> **Try it**
Extract exactly and only the lines from the one containing "Where should I" through the end of the entries below. Pictures should not appear in the copy.

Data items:

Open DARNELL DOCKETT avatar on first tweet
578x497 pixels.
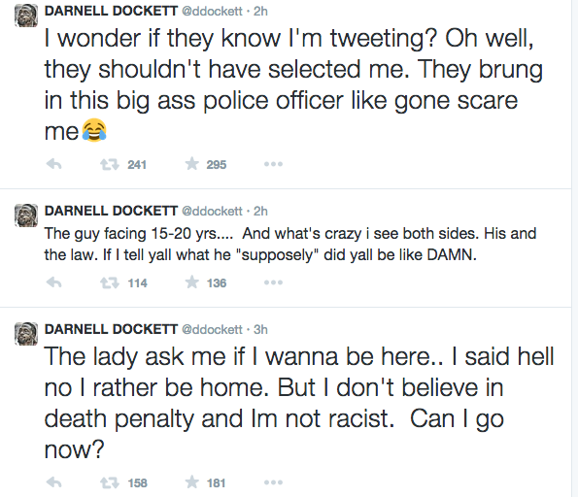26,16
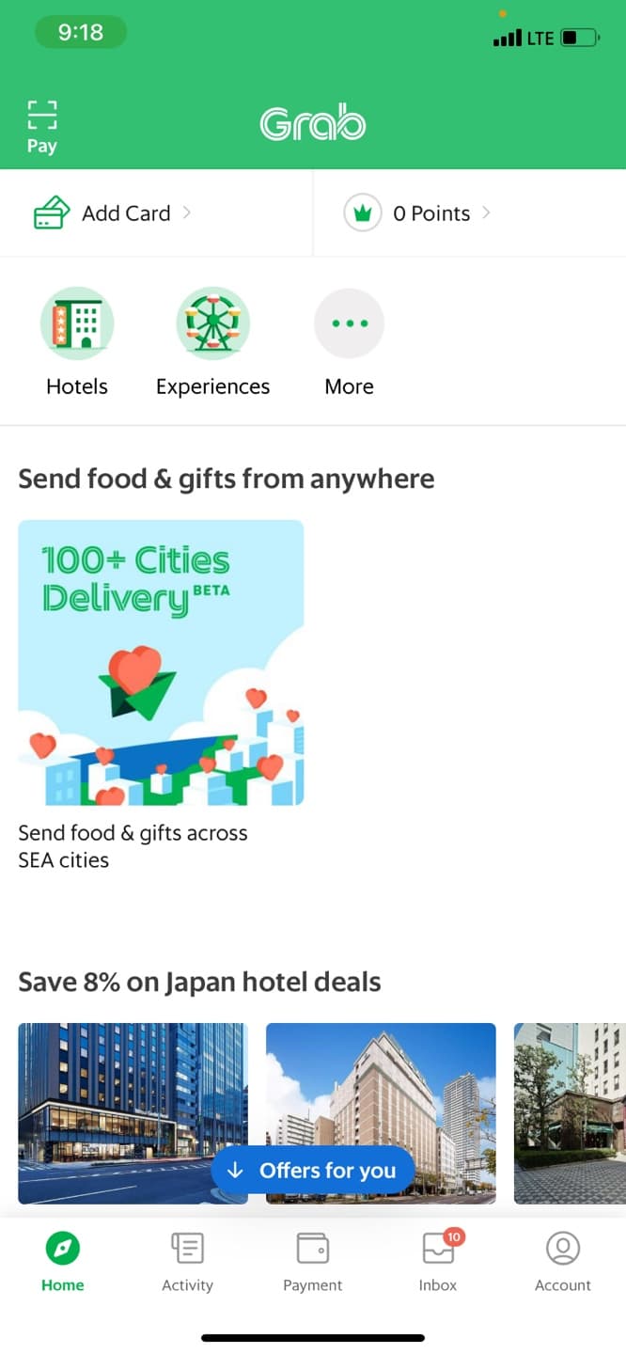Image resolution: width=626 pixels, height=1354 pixels.
Task: Select the first Japan hotel photo
Action: click(133, 1091)
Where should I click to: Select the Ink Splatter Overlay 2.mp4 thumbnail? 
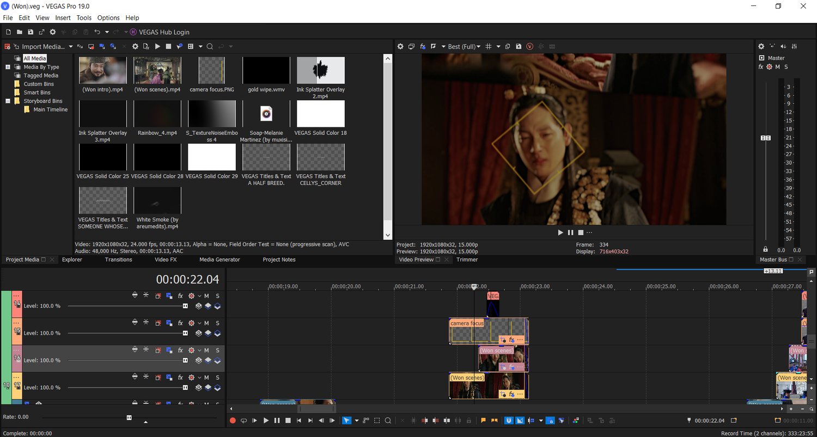tap(320, 70)
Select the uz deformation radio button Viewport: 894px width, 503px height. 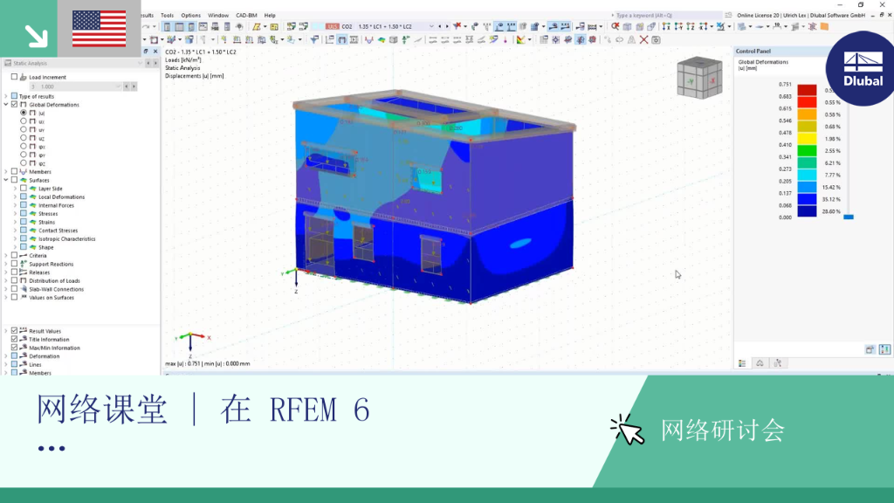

> **Solution for this exercise**
Where should I click to: Select the Ink Splatter Overlay 2.mp4 thumbnail? 
tap(320, 70)
Select the uz deformation radio button Viewport: 894px width, 503px height. 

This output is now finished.